This is the first phase of a multipart rollout that will span the next few months: the currently browsable stock includes miscellaneous new releases from the past 8+ months (we have a lot of catching up to do), plus approximately a third of our backstock. Note that we’ve reduced/slashed prices on many titles and will continue to do so in order to make room for new stock. We’ll also be expanding / tweaking / improving / debugging the site itself (for example, we still have work to do on the automated international postage system, not to mention the inevitable inventory discrepancies that come with transferring an ancient and massive database to a new system).

Over the next few months, as we take inventory, clean house, and delve into our storage, we will be uploading thousands of additional items, gradually, on a near-daily basis.

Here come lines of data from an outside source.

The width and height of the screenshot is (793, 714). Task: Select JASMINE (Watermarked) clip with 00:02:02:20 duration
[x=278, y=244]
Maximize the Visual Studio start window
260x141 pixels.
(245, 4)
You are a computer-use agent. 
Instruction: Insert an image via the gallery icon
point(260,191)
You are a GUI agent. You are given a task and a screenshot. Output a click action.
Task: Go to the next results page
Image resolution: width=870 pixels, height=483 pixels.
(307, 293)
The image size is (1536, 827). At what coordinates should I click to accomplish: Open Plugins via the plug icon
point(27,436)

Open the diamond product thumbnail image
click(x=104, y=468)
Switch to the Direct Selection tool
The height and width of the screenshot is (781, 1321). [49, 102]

This will include the majority of the LPs, as well as many titles, in all formats, once thought long-gone. Many currently “sold out” items are likely to resurface.

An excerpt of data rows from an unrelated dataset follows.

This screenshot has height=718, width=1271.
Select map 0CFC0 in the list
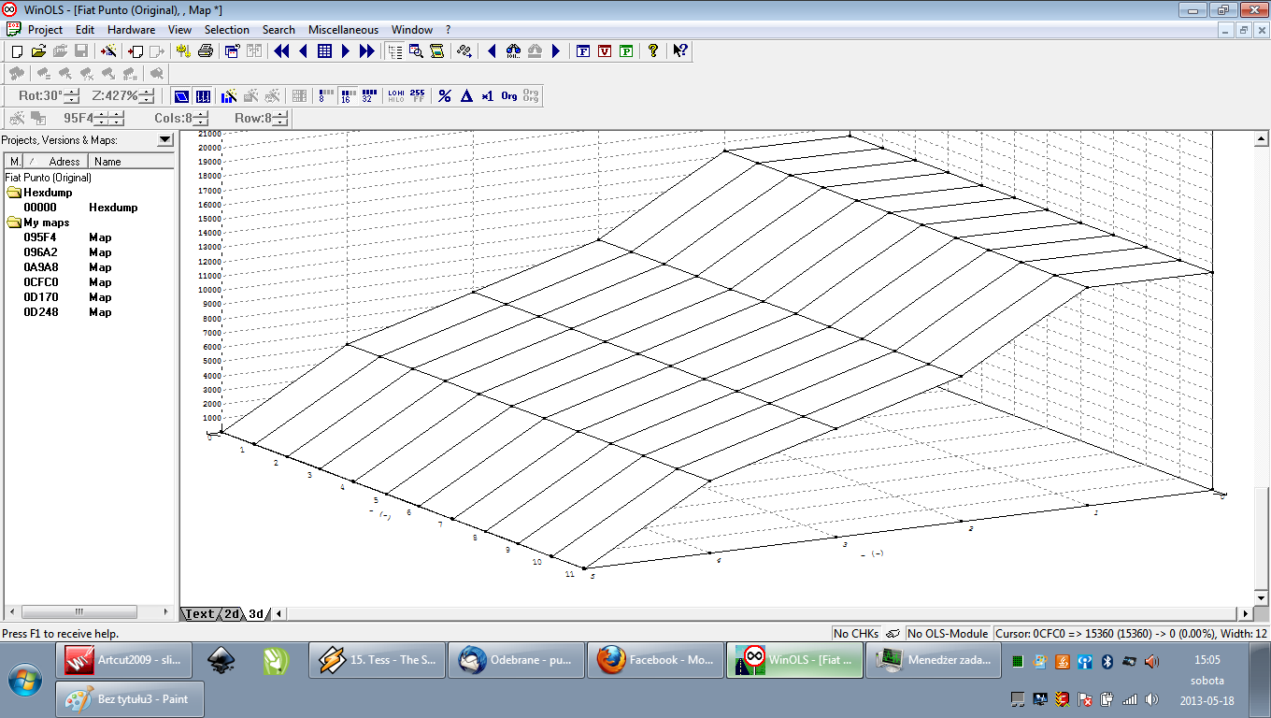41,282
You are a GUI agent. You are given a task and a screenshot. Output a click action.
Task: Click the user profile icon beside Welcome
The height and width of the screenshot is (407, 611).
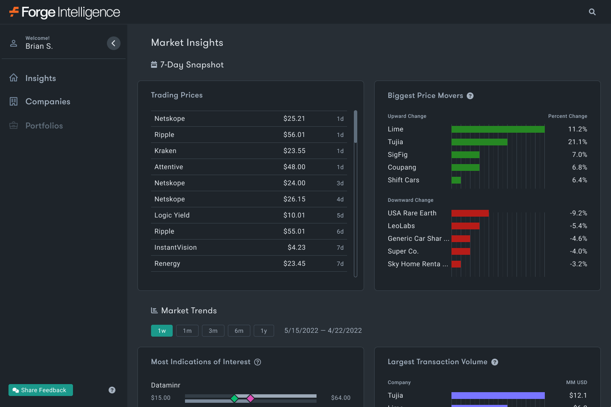point(13,43)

Finally, once our general backstock is up (probably in the next two or three months) we’ll begin making our extensive stockpile of rarities available online for the first time: tons of random out-of-print titles, "deadstock," warehouse finds, secondhand collectibles, etc., accumulated over the past few decades.

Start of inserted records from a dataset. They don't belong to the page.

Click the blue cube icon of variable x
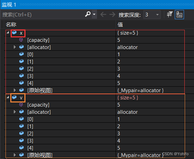The image size is (194, 159). coord(14,33)
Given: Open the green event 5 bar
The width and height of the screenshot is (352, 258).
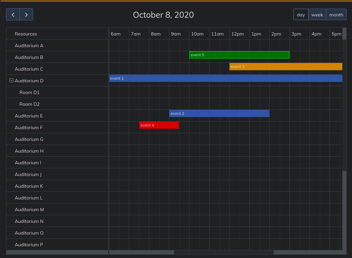Looking at the screenshot, I should point(239,55).
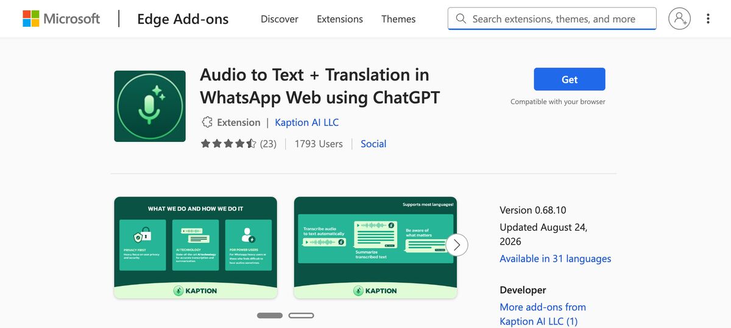The height and width of the screenshot is (328, 731).
Task: Go to the Extensions tab
Action: 340,19
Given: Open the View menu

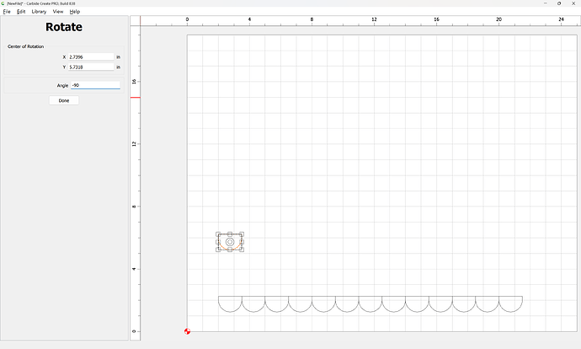Looking at the screenshot, I should [x=58, y=12].
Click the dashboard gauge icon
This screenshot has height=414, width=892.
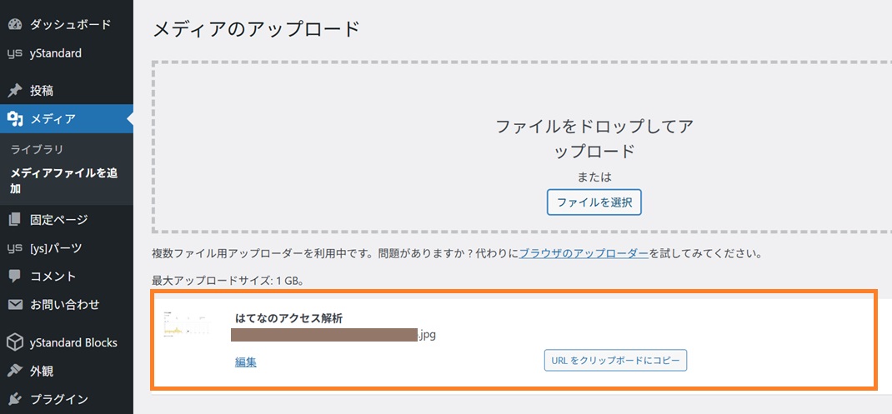pyautogui.click(x=14, y=24)
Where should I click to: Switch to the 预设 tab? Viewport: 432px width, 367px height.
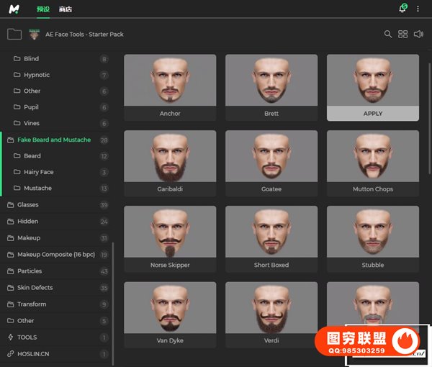pyautogui.click(x=44, y=9)
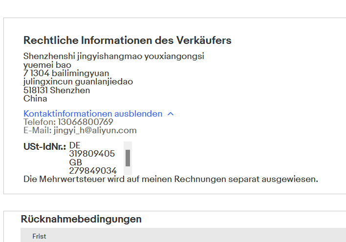This screenshot has height=242, width=346.
Task: Click the Frist column header
Action: click(39, 236)
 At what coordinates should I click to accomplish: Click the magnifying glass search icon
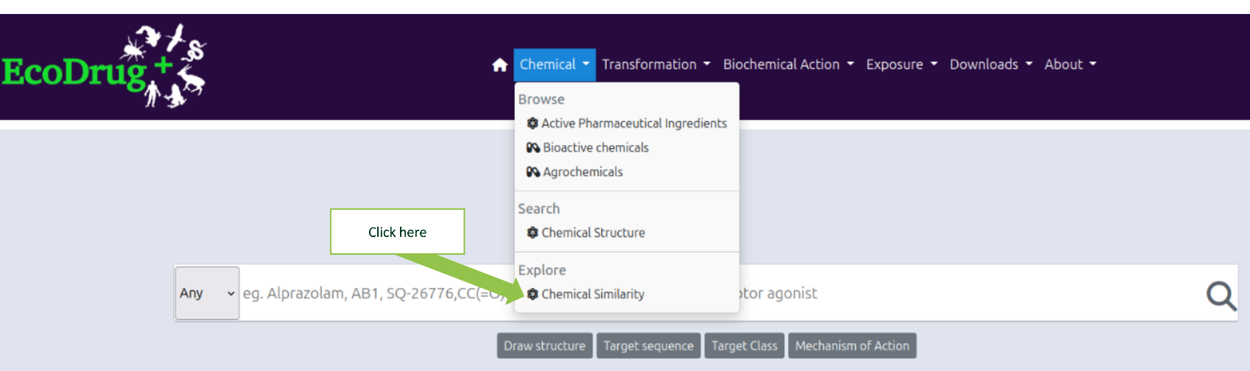coord(1221,295)
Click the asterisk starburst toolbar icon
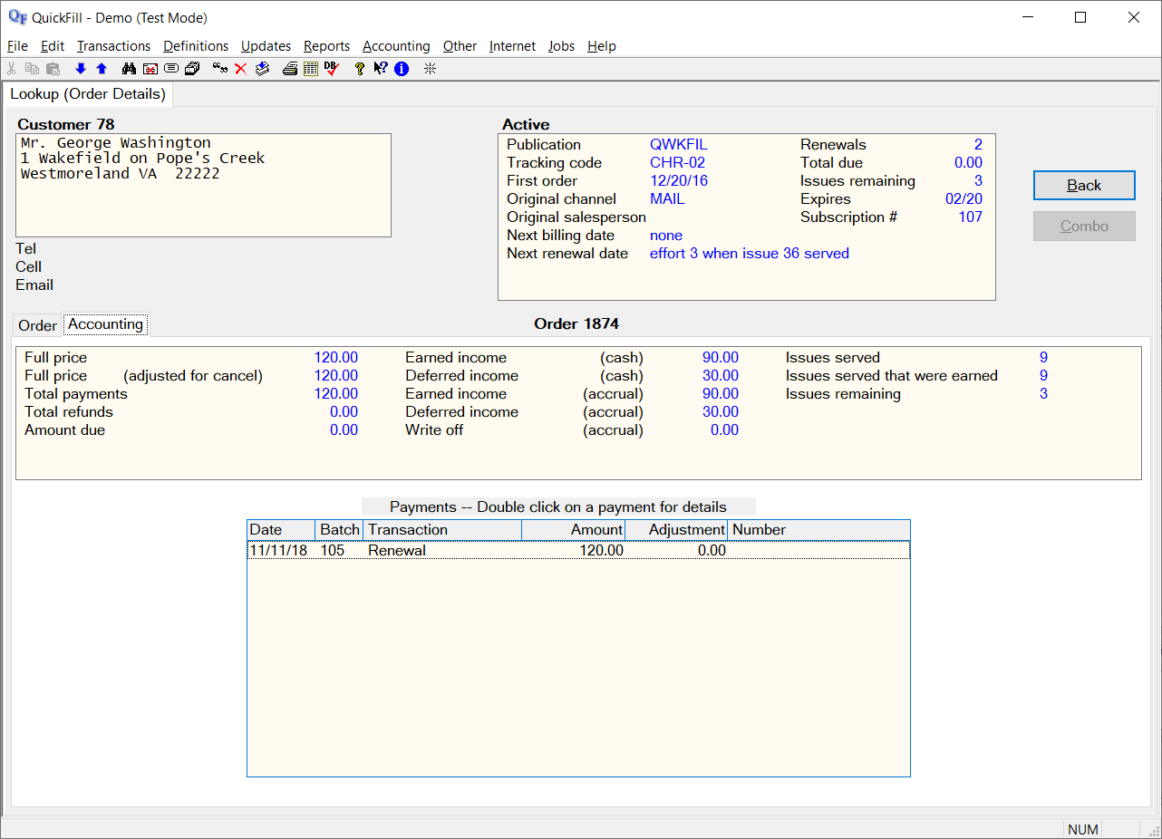The height and width of the screenshot is (839, 1162). [x=431, y=69]
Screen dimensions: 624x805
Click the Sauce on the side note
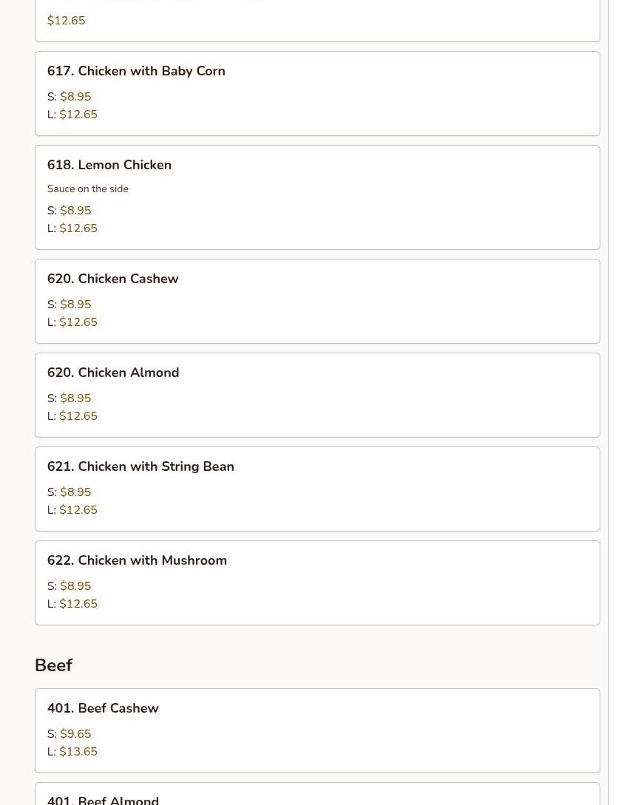click(88, 189)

Frequent/returning customers will be getting early access to these items. Details to follow on how this will work (a priority mailing list? a 'frequent flyer'-like program?), but it will not be based on dollars spent. We want to reward those who consistently support us, especially in the discogs marketplace era (to those who show up trying to poach five copies of a one-off rarity, and nothing else, ever… ¯\_(ツ)_/¯ ).

So—we suggest you take some time to dig through the site—even we’ve been surprised by what’s been turning up, and there’s much more to come.